Xie Charlies L, Whitman Gary J, Middleton Lavinia P, Bevers Therese B, Bedrosian Isabelle, Chung Hannah L
MD Anderson Cancer Center, Department of Breast Imaging, Houston, TX, USA.
MD Anderson Cancer Center, Department of Pathology, Houston, TX, USA.
J Breast Imaging. 2023 Jul 22;5(5):575-584. doi: 10.1093/jbi/wbad049. eCollection 2023 Sep-Oct.
To compare flat epithelial atypia (FEA) upgrade rates after excision versus surveillance and to identify variables associated with upgrade.
This single-institution retrospective study identified isolated FEA cases determined by percutaneous biopsy from April 2005 through July 2022 with excision or ≥2 years surveillance. All cases were recommended for excision or surveillance based on multidisciplinary discussion of clinical, imaging, and pathologic variables with emphasis on sampling adequacy and significant atypia. Truth was determined by pathology at excision or the absence of cancer on surveillance. Upgrade was defined as cancer occurring ≤2 cm from the biopsy site. Demographic, imaging, and biopsy variables were compared between those that did and did not upgrade.
Among 112 cases of isolated FEA, imaging findings included calcifications in 81.3% (91/112), MRI lesions in 11.6% (13/112), and distortions or masses in 7.1% (8/112). Excision was recommended in 12.5% (14/112) and surveillance in 87.5% (98/112) of cases. Among those recommended for excision, 28.6% (4/14) of cases were upgraded, all to ductal carcinoma in situ. In those recommended for surveillance, 1.0% (1/98) were upgraded to invasive cancer. Overall, FEA had a 4.5% (5/112) upgrade rate, and 2.7% (3/112) also developed cancer >2 cm from the FEA. There were no significant differences in demographic, imaging, and biopsy variables between those that did and did not upgrade to cancer.
Multidisciplinary management of isolated FEA distinguishes those at higher risk of upgrade to cancer (28.6%) in whom surgery is warranted from those at low risk of upgrade (1.0%) who can be managed non-operatively.
比较切除术后与监测后的扁平上皮异型增生(FEA)升级率,并确定与升级相关的变量。
这项单机构回顾性研究确定了2005年4月至2022年7月期间经皮活检确诊的孤立性FEA病例,这些病例接受了切除或至少2年的监测。
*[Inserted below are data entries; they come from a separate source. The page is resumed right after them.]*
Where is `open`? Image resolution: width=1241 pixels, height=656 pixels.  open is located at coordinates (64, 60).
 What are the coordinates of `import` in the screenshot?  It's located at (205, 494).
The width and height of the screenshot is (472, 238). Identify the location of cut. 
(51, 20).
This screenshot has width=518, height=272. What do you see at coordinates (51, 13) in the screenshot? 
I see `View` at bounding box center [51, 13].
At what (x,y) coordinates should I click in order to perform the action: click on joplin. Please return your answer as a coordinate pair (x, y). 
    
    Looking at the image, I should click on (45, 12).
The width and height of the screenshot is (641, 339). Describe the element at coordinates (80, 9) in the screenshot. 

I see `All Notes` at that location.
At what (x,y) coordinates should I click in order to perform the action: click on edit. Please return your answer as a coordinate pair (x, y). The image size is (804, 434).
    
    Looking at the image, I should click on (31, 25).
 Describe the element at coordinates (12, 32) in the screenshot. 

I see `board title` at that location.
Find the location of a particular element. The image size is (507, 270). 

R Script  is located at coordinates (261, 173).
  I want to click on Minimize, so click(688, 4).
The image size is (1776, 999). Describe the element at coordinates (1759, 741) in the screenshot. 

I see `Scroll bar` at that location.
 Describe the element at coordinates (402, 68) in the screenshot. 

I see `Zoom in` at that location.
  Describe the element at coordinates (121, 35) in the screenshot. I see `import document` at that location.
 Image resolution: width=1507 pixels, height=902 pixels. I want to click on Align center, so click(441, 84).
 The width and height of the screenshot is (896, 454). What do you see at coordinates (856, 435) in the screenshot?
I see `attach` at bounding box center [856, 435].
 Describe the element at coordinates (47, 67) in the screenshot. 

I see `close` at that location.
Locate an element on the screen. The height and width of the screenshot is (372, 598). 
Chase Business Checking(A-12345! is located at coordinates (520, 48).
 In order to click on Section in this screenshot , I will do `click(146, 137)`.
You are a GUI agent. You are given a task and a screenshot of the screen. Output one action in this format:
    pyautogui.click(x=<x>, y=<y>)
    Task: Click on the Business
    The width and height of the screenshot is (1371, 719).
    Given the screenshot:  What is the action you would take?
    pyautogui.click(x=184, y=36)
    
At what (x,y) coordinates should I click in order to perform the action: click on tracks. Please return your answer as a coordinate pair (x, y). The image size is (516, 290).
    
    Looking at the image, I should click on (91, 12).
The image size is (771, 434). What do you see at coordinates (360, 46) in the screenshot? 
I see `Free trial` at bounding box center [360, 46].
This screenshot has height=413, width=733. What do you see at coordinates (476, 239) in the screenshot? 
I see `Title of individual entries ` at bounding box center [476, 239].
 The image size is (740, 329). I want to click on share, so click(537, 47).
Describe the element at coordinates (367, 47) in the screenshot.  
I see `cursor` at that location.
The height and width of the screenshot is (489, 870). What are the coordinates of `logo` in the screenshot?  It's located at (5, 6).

所有病例均根据临床、影像学和病理变量的多学科讨论建议进行切除或监测,重点是取样充分性和显著异型性。通过切除时的病理检查或监测时未发现癌症来确定实际情况。升级定义为在活检部位≤2 cm处发生癌症。对升级和未升级的患者的人口统计学、影像学和活检变量进行比较。
在112例孤立性FEA病例中,影像学表现包括钙化81.3%(91/112)、MRI病变11.6%(13/112)、变形或肿块7.1%(8/112)。12.5%(14/112)的病例建议切除,87.5%(98/112)的病例建议监测。在建议切除的病例中,28.6%(4/14)升级,均为导管原位癌。在建议监测的病例中,1.0%(1/98)升级为浸润性癌。总体而言,FEA的升级率为4.5%(5/112),2.7%(3/112)在距FEA >2 cm处也发生了癌症。升级和未升级为癌症的患者在人口统计学、影像学和活检变量方面无显著差异。
孤立性FEA的多学科管理区分了升级为癌症风险较高(28.6%)且需要手术的患者与升级风险较低(1.0%)且可进行非手术管理的患者。